- clock (n.1)
- late 14c., clokke, originally "clock with bells," probably from Middle Dutch clocke (Dutch klok) "a clock," from Old North French cloque (Old French cloke, Modern French cloche "a bell"), from Medieval Latin (7c.) clocca "bell," which is probably from Celtic (compare Old Irish clocc, Welsh cloch, Manx clagg "a bell") and spread by Irish missionaries (unless the Celtic words are from Latin); ultimately of imitative origin.
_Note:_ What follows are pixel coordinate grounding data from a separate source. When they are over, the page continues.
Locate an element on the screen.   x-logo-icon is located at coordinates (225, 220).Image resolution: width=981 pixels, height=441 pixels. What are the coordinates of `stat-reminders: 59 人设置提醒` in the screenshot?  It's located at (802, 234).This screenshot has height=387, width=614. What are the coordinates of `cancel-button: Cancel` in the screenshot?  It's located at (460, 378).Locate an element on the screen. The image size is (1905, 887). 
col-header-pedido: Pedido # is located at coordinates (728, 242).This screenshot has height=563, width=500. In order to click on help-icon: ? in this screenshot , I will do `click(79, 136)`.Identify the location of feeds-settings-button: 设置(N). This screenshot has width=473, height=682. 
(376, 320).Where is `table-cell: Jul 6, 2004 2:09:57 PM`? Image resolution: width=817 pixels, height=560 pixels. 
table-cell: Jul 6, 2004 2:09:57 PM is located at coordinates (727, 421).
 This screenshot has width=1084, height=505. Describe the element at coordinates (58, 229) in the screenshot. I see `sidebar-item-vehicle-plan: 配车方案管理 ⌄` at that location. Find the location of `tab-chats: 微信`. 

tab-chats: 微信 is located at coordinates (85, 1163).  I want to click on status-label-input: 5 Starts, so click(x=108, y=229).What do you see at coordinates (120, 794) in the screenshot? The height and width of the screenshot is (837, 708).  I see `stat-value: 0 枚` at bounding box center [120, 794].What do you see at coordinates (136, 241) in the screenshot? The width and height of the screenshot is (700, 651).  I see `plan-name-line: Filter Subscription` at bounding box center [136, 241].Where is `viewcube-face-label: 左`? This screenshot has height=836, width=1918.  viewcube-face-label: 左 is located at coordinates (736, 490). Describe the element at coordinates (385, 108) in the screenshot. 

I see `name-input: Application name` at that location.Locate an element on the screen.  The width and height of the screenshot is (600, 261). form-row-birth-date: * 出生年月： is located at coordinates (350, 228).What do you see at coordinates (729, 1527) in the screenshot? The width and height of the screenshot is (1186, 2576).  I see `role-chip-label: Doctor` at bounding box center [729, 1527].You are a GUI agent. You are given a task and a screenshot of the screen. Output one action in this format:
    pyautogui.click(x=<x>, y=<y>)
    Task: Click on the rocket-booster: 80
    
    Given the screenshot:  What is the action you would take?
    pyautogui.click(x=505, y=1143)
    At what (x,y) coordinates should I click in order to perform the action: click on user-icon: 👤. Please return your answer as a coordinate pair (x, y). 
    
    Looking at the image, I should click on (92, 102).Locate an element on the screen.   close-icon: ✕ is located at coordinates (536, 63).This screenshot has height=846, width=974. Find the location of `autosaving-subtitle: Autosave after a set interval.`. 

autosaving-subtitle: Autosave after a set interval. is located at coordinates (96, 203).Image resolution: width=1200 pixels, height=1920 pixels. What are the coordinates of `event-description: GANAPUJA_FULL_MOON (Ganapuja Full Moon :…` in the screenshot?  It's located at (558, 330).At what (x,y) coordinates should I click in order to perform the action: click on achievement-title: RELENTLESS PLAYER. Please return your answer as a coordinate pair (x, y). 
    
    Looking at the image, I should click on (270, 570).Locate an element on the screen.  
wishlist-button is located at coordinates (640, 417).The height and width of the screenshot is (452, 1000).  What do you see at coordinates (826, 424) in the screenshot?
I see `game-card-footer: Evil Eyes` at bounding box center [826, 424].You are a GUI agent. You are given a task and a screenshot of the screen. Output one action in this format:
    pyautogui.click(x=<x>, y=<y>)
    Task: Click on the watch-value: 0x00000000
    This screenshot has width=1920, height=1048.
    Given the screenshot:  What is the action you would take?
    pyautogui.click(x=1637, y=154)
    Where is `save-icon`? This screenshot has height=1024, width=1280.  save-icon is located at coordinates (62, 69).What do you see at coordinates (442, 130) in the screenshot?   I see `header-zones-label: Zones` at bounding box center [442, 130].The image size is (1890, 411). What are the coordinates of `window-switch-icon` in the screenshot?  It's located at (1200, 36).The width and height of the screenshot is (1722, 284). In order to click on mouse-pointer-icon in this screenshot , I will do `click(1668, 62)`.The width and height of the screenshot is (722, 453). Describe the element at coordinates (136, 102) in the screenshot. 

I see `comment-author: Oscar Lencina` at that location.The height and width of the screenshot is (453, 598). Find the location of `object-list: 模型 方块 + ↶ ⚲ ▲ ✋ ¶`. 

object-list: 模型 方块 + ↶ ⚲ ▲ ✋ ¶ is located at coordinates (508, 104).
Replaced Old English dægmæl, from dæg "day" + mæl "measure, mark" (see meal (n.1)). The Latin word was horologium; the Greeks used a water-clock (klepsydra, literally "water thief"). Image of put (or set) the clock back "return to an earlier state or system" is from 1862. Round-the-clock (adj.) is from 1943, originally in reference to air raids. To have a face that would stop a clock "be very ugly" is from 1886. (Variations from c. 1890 include break a mirror, kill chickens.)
I remember I remember
That boarding house forlorn,
The little window where the smell
Of hash came in the morn.
I mind the broken looking-glass,
The mattress like a rock,
The servant-girl from County Clare,
Whose face would stop a clock.
[... etc.; "The Insurance Journal," Jan. 1886]
- clock (v.)
- "to time by the clock," 1883, from clock (n.1). The slang sense of "hit, sock" is 1941, originally Australian, probably from earlier slang clock (n.) "face" (1923). Related: Clocked; clocking.
- clock (n.2)
- "ornament pattern on a stocking," 1520s, probably identical with clock (n.1) in its older sense and meaning "bell-shaped ornament."